Monday, November 28, 2016

To Rehab a Thief



Ginger (Tina Louise): What did you and your family do for entertainment?

Mr. Wiley (Don Rickles): We used to sit around and watch each other get skinny.

The castaways on Gilligan's Island were always having visitors to their little island who would promise — or at least imply — that they would take the castaways back to civilization but always wound up reneging on the promise.

In the episode that aired on this night in 1966, "The Kidnapper," Don Rickles played a man who had also become shipwrecked on the island. Well, his boat was beached with a bent propeller.

He kidnapped the women on the island, one by one, and demanded a ransom for each, which Mr. Howell (Jim Backus) always paid, being the only person on the island with money.

After Mrs. Howell (Natalie Schafer), Mary Ann (Dawn Wells) and Ginger (Tina Louise) were all kidnapped and returned, the other castaways learned that the kidnapper's plan was to kidnap each in succession and then start all over again, collecting ever–increasing ransom amounts. They decided that something had to be done so the Skipper (Alan Hale Jr.) and the Professor (Russell Johnson) set a trap using Gilligan (Bob Denver) as the bait — but in typical Gilligan fashion he got scared and tripped the trap. In the chaos that followed, the Skipper caught the kidnapper, and they put him in a bamboo cage.

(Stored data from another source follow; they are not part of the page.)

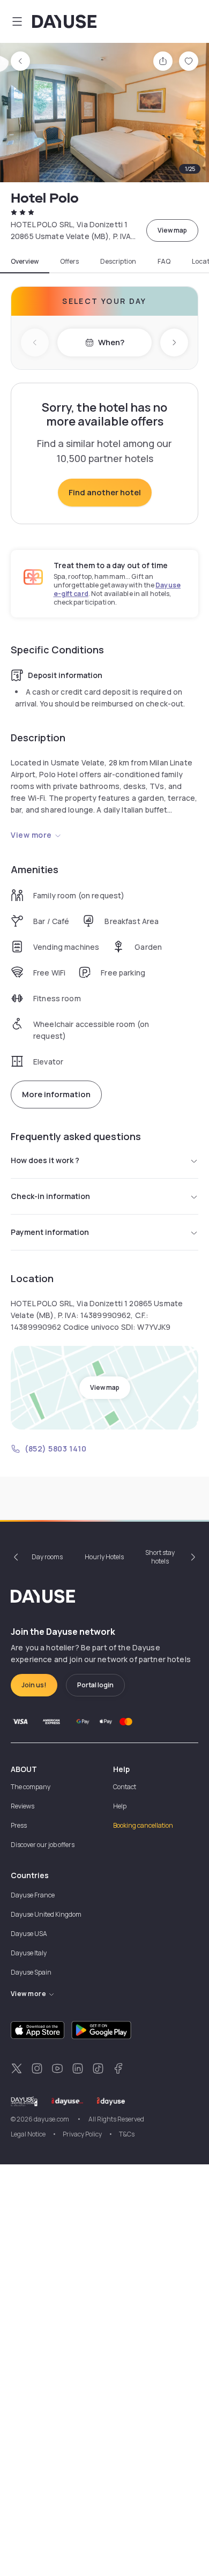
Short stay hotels (160, 1557)
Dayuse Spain (31, 1972)
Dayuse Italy (29, 1952)
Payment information (50, 1232)
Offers (69, 261)
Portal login (95, 1684)
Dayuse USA (29, 1933)
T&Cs (127, 2134)
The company (30, 1786)
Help (119, 1806)
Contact (124, 1786)
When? (111, 342)
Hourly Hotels (104, 1556)
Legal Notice (28, 2134)
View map (172, 230)
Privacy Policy (82, 2134)
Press (19, 1825)
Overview (25, 261)
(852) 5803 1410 (55, 1448)
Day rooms (47, 1556)
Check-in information (50, 1196)
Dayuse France (33, 1895)
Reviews (22, 1806)
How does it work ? (45, 1160)
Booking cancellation (143, 1825)
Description (118, 261)
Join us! (34, 1684)
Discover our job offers (42, 1844)
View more (31, 835)
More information (56, 1094)
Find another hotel (105, 492)
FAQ (164, 261)
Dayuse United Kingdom (46, 1914)
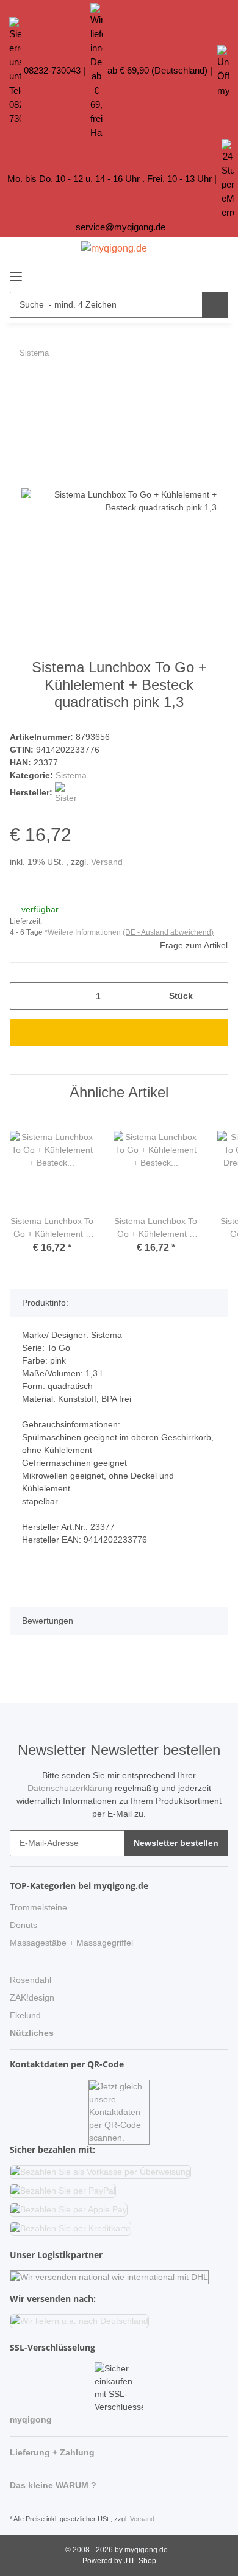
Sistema (71, 775)
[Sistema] (65, 792)
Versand (107, 862)
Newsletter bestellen (176, 1843)
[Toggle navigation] (16, 271)
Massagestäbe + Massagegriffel (71, 1943)
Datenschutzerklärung (71, 1788)
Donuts (23, 1925)
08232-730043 (52, 70)
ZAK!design (32, 1997)
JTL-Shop (140, 2561)
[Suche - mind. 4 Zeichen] (215, 305)
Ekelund (25, 2015)
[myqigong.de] (114, 248)
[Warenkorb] (217, 273)
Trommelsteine (38, 1907)
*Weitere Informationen (83, 932)
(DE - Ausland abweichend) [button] (168, 932)
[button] (195, 273)
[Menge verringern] (23, 996)
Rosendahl (30, 1980)
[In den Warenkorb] (19, 385)
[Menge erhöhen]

The Professor and the Skipper immediately began working to repair the boat. They wanted to make it seaworthy for a return to civilization.

While the kidnapper was in custody, Ginger wanted to psychoanalyze him. Ginger regarded her acting experiences as the equivalent of actual experience in other fields (kind of the forerunner to the Holiday Inn Express commercials — you know, "I'm not a doctor, but I did stay at a Holiday Inn Express last night ..."). She had once been in a movie about a criminal who was psychoanalyzed in an attempt to get to the root of his criminal behavior, and she persuaded a skeptical Professor to let her talk to the kidnapper and find out what made him tick.

The kidnapper turned out to be quite a con man. He showered everyone with flattery, telling Ginger he thought she and Mary Ann were beautiful, which turned both their heads.

I could see something like that having that kind of an effect on a country girl like Mary Ann, but Ginger was a movie star who must have been accustomed to the attention of male admirers. I had a hard time accepting her response.

The Professor kept insisting that it is difficult to reform a hardened criminal, but Ginger persuaded the castaways to let the kidnapper out of his cage in a demonstration of their faith in him. And that's what they did. Then they threw a party for him. They had the best of intentions.

But the kidnapper didn't. At the party, he robbed the women of their jewelry as he danced with each. He picked the men's pockets, and then he slipped away, escaping on the boat that had been repaired by the Skipper and the Professor.

In a kind of an I–told–you–so moment, the Professor observed that it isn't easy to reform a hardened criminal.

"Come to think of it," Ginger replied, "that's how it turned out in the movie, too."